§ **Task item**:
An exact restatement of all the data is required, with the pictures left out.

§ **Task inputs**:
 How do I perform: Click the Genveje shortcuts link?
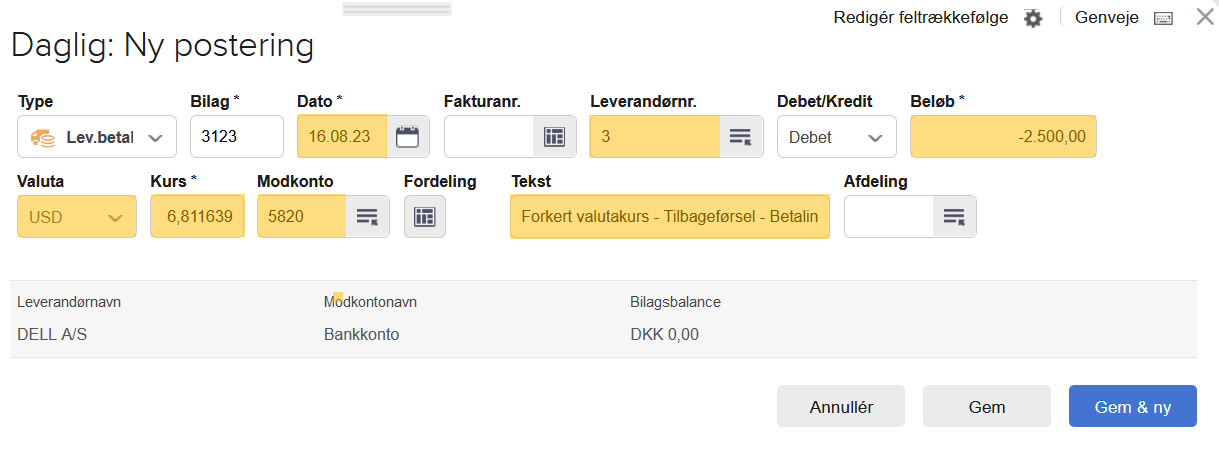click(1106, 18)
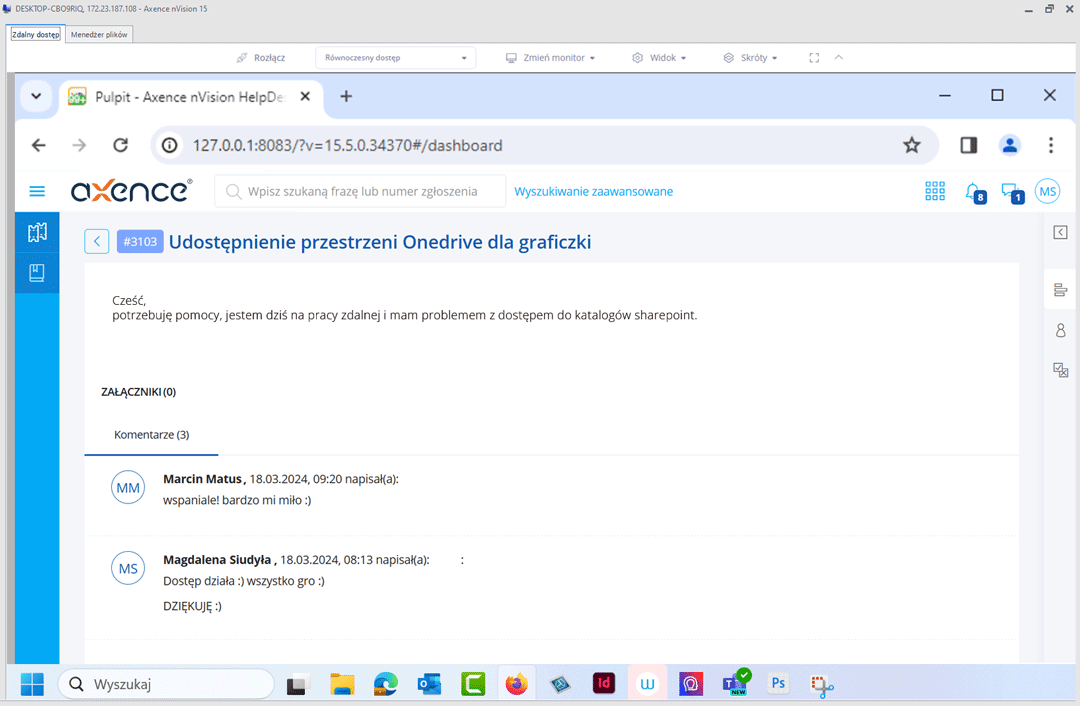Enter fullscreen mode in the remote toolbar

point(813,57)
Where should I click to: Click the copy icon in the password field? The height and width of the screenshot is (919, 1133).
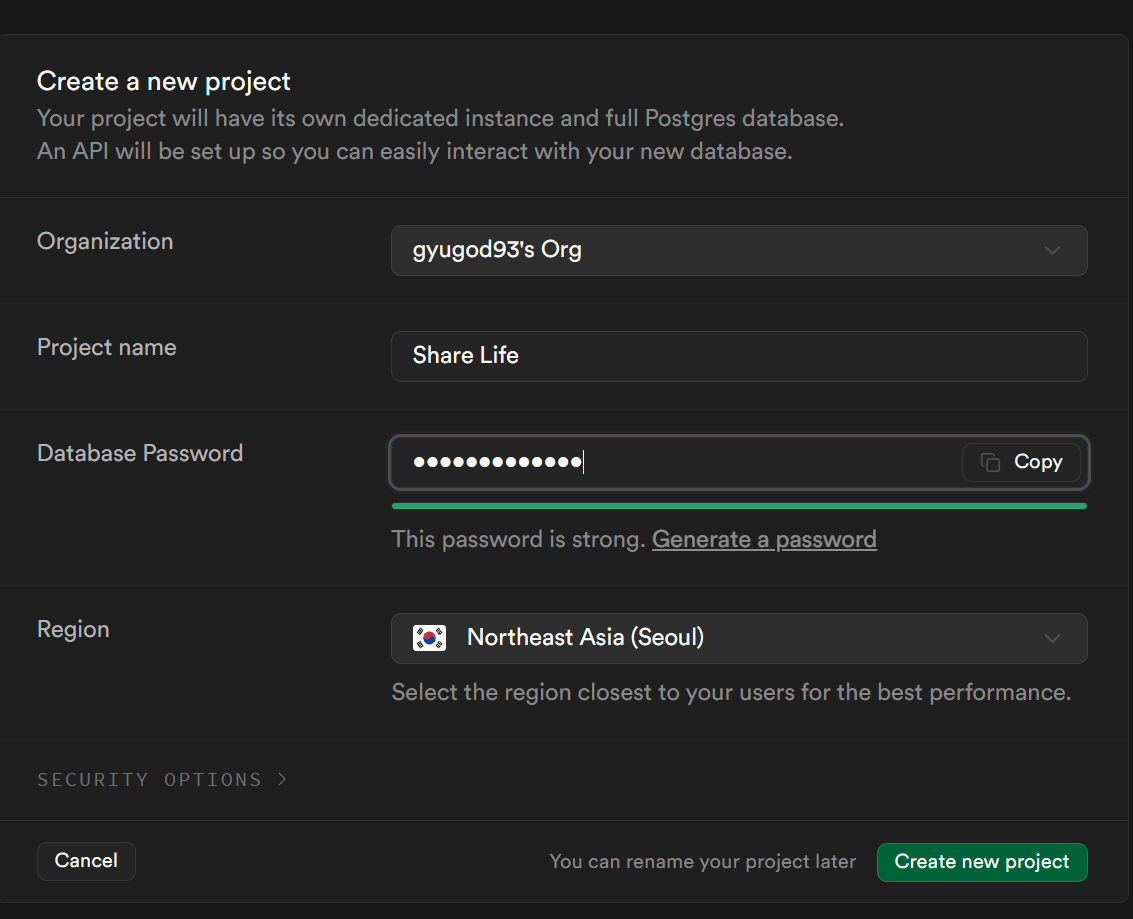click(x=991, y=462)
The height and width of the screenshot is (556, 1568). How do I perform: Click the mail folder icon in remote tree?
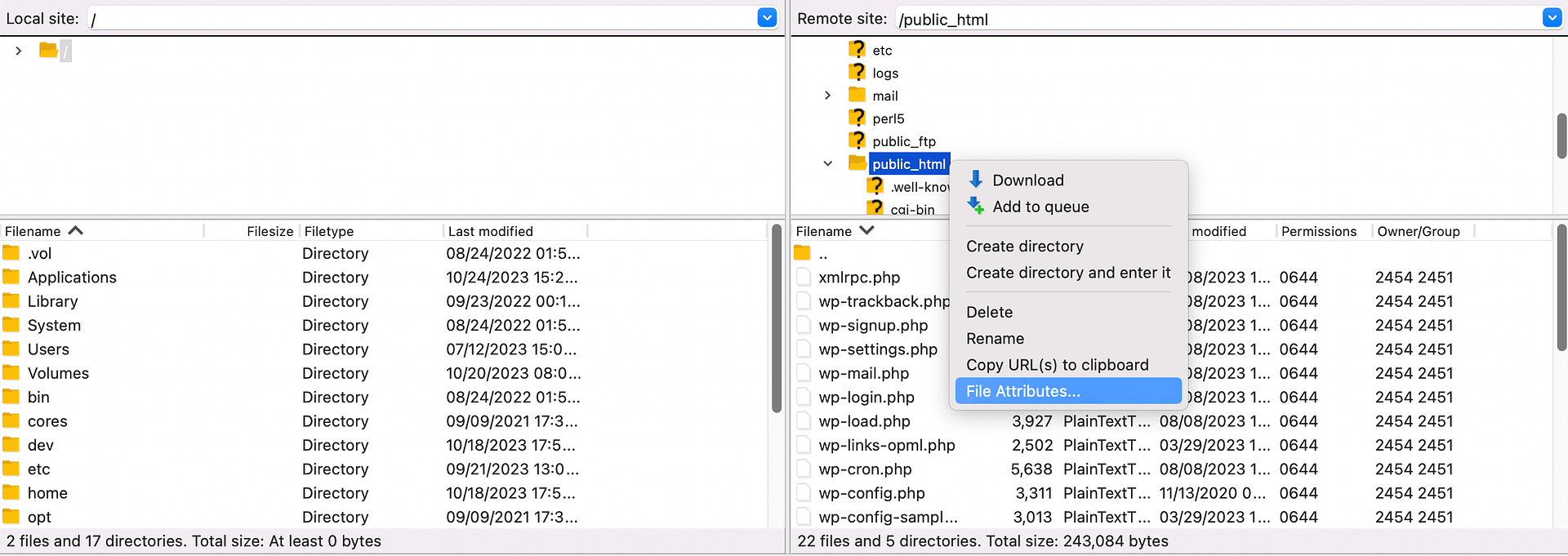coord(857,96)
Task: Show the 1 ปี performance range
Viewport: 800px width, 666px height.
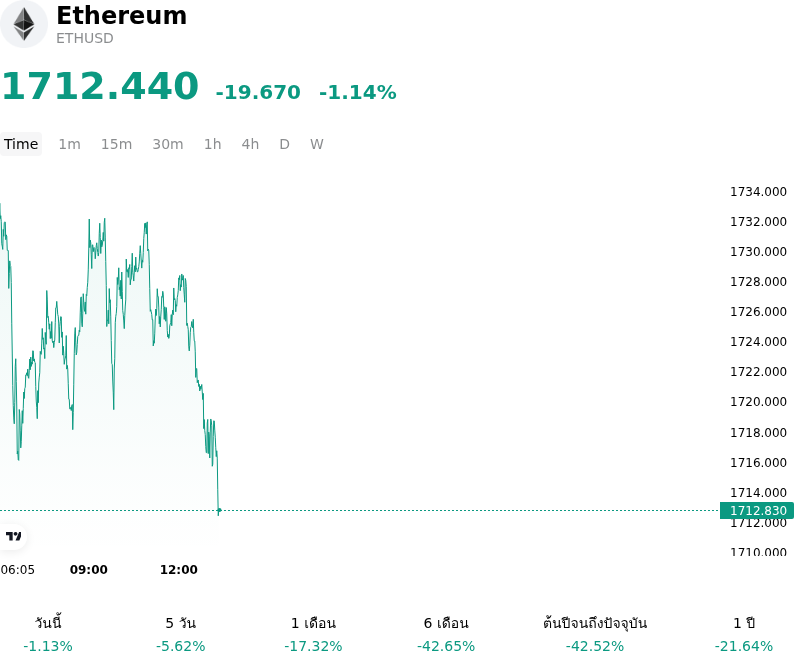Action: [x=744, y=634]
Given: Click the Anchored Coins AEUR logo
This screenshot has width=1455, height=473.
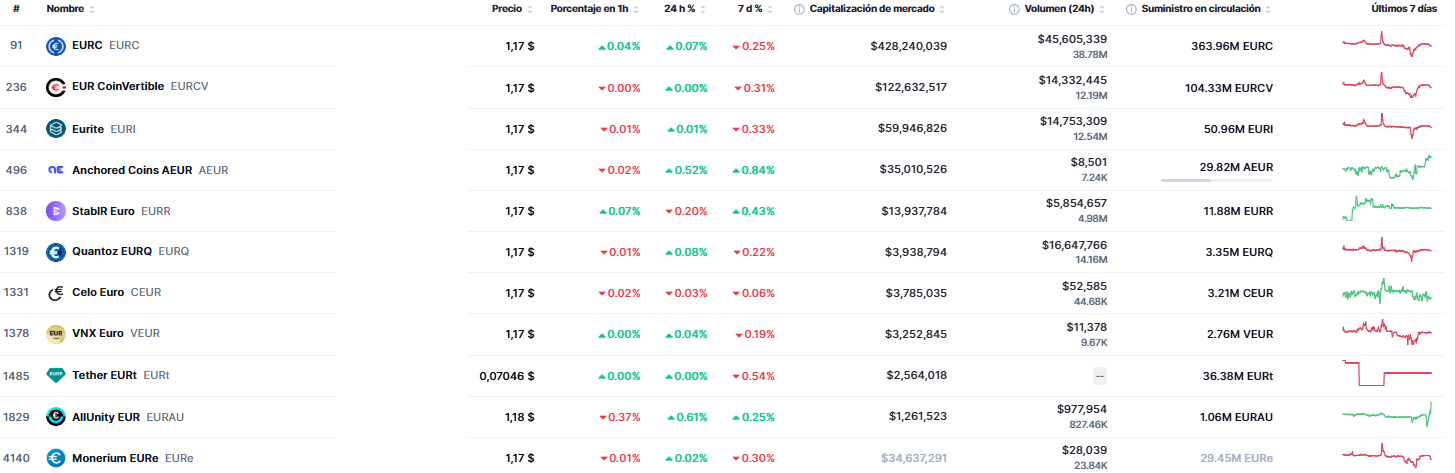Looking at the screenshot, I should pos(56,170).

§ **Result of the task**:
 How do I perform: Click the Genveje shortcuts link?
click(1106, 18)
Enter fullscreen mode in the remote toolbar

point(813,57)
Where should I click to: Click the copy icon in the password field? The height and width of the screenshot is (919, 1133).
click(x=991, y=462)
The height and width of the screenshot is (556, 1568). How do I perform: Click the mail folder icon in remote tree?
coord(857,96)
Task: Show the 1 ปี performance range
Viewport: 800px width, 666px height.
Action: [x=744, y=634]
Given: Click the Anchored Coins AEUR logo
This screenshot has width=1455, height=473.
Looking at the screenshot, I should pos(56,170).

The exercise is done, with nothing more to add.